Erweiterung der klassischen Stromlieferverträge

Anbieter von Elektromobilitätsprodukten müssen sich zudem überlegen, welche zusätzlichen Regelungen sie über eine reine Stromlieferung hinaus im Verhältnis zu ihren Kunden benötigen:

  • Die Kunden sollten dem Anbieter die vollständige Steuerung ihrer Stromverbraucher, wie etwa Elektromobile, gestatten und ihm die Möglichkeit einräumen, dieses Recht auf Netzbetreiber oder andere Dritte zu übertragen.

  • Sollen die variablen Tarife für das Aufladen von Elektromobilen sowie für die Stromabnahme von unterbrechbaren Verbrauchseinrichtungen in bestimmten Zeiten oder abhängig von der Last im Netz angeboten werden?

  • Kunden werden darauf bestehen, ihr Elektromobil auch zu Zeiten einer starken allgemeinen Stromabnahme aufladen zu dürfen, was vertraglich zu berücksichtigen ist.

  • Ferner bietet sich die Kündigung eines bestehenden Netznutzungsvertrages zwischen dem Kunden und dem Netzbetreiber zugunsten eines Lieferantenrahmenvertrages zwischen Anbieter und Netzbetreiber an.

Es wird deutlich, dass auch im Verhältnis des Anbieters zum Endverbraucher noch zahlreiche Aspekte zu klären sind.
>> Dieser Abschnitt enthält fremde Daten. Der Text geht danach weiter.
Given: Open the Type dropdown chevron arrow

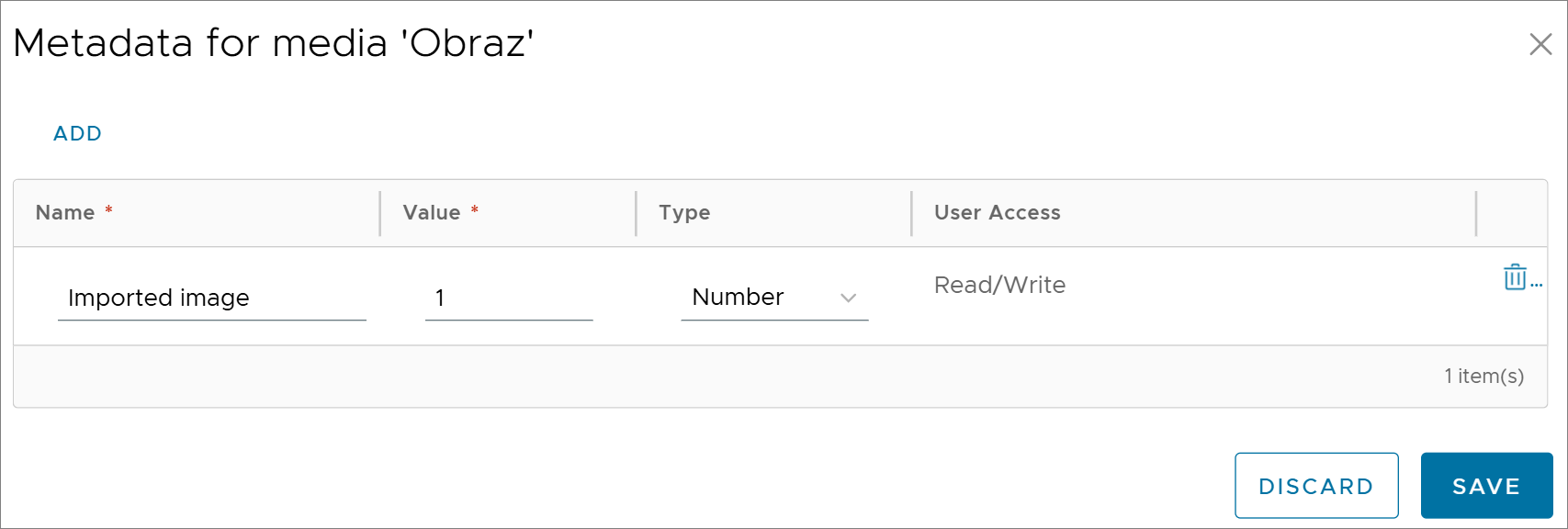Looking at the screenshot, I should (x=848, y=298).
Auch hier ist sicherzustellen, dass sich das Geschäftsmodell rechtlich realisieren lässt und dabei immer noch für den Kunden interessant bleibt.
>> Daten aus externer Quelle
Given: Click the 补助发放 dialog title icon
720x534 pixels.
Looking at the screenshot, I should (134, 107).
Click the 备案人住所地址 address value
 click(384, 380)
Neue Chancen zum Handeln und Optimieren

Insgesamt ergeben sich für Netzbetreiber und Stromanbieter der Elektromobilität neue Handlungs- und Optimierungsmöglichkeiten. Betreiber können die Gewinne steigern, indem sie durch eine intelligente Netzsteuerung Kosten senken und Vorteile in der kommenden Qualitätsregulierung erlangen. Lieferanten können durch neue Produkte neue Kunden gewinnen sowie die Kosten der Stromabnahme durch einen flexiblen Einsatz der Kapazitäten der unterbrechbaren Verbrauchseinrichtungen ihrer Kunden optimieren. Zudem können Anbieter bei dieser Gelegenheit ihre ohnehin bestehende gesetzliche Pflicht erfüllen, variable Tarife anzubieten.

Der Gesetzgeber hat die Rolle von Elektromobilen beim Aufbau des Smart Grid hervorgehoben, indem er sie als einzige unterbrechbare Stromverbraucher im Gesetz ausdrücklich benennt. Erfolg wird die Einbindung von Elektromobilen und anderer Stromverbraucher in die Netzsteuerung sowie in die Portfoliobewirtschaftung der Stromlieferanten jedoch nur dann haben, wenn der gesetzliche Rahmen durch praxistaugliche Konzepte ausgefüllt wird.